*Brief*:
From the material below, extract each line that contains the word "Instruction".

(Entries for locating text and elements)

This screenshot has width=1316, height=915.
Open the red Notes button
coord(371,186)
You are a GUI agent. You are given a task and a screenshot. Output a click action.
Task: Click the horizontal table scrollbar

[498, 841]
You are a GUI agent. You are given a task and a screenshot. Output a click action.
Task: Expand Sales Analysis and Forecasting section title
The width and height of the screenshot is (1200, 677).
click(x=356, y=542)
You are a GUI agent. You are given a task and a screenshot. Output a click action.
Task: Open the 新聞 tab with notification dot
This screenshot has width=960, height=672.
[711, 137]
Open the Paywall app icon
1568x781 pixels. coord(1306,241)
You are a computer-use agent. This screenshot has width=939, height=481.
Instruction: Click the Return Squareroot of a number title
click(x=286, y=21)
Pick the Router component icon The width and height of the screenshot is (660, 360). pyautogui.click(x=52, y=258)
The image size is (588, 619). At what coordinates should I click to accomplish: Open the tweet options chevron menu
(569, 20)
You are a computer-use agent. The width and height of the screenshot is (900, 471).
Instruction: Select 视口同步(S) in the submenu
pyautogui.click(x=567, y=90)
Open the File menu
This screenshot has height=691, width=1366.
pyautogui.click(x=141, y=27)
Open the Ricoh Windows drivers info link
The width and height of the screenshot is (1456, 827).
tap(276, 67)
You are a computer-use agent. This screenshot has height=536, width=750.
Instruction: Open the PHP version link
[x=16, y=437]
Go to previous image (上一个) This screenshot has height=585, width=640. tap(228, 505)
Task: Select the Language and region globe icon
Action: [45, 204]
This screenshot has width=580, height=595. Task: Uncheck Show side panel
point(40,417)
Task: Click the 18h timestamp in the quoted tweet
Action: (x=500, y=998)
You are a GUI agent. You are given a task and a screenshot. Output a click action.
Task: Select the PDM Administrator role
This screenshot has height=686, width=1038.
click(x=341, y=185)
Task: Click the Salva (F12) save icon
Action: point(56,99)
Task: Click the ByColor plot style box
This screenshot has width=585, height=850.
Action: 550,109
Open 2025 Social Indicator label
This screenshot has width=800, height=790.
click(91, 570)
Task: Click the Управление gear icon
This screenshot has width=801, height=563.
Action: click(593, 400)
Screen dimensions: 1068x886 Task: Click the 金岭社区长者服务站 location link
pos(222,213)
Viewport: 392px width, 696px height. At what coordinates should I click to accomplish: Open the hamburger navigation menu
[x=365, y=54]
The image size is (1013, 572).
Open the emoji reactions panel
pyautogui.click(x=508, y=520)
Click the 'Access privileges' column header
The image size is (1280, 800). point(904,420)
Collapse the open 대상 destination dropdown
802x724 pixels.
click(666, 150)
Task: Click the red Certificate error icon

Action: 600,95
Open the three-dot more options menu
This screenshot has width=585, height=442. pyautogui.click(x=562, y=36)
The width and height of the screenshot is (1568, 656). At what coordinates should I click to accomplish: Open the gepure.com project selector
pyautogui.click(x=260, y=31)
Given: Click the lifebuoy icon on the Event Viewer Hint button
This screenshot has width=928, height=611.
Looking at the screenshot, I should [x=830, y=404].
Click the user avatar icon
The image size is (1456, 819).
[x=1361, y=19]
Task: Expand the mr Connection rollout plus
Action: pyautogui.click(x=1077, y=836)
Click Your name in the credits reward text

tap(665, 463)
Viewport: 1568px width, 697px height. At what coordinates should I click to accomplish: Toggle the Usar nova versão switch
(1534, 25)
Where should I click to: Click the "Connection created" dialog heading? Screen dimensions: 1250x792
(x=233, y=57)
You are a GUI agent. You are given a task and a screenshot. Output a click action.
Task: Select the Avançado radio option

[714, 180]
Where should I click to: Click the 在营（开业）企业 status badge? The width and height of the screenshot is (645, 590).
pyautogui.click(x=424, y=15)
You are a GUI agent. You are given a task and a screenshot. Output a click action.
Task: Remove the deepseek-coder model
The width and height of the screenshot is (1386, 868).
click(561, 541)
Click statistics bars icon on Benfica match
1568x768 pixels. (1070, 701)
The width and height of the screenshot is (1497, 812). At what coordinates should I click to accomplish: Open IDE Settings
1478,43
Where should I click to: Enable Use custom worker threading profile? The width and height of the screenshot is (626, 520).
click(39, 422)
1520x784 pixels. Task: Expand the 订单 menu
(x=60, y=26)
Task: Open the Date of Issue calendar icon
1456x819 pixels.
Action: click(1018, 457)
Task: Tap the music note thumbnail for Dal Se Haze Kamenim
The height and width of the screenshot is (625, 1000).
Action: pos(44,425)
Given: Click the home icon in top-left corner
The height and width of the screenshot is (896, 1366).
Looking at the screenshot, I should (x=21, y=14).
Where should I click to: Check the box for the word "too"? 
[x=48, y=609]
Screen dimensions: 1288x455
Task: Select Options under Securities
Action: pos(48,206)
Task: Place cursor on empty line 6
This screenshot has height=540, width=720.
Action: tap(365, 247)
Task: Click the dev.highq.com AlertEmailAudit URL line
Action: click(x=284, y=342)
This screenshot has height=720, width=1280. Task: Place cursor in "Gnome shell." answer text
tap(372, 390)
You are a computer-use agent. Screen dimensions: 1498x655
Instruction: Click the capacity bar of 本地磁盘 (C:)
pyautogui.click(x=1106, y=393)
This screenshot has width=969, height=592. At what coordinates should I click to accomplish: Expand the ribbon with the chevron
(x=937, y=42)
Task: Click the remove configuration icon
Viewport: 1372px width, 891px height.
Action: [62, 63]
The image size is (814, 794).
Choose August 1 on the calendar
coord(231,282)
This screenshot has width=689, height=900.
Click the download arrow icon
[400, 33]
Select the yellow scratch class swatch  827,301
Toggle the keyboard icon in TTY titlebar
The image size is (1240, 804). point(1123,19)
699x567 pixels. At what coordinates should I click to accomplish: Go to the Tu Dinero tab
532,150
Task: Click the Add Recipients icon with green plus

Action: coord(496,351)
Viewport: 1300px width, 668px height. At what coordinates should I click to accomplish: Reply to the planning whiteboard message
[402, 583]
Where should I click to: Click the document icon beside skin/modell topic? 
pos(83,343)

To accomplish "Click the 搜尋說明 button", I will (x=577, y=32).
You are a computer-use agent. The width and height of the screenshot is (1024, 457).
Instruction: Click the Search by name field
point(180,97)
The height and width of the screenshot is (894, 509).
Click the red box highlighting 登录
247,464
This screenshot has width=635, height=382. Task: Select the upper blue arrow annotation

*Completed exercise*:
Instruction: Click the Return Squareroot of a number title
Instruction: Select 视口同步(S) in the submenu
Instruction: Open the PHP version link
Instruction: Click the capacity bar of 本地磁盘 (C:)
Instruction: Click the Search by name field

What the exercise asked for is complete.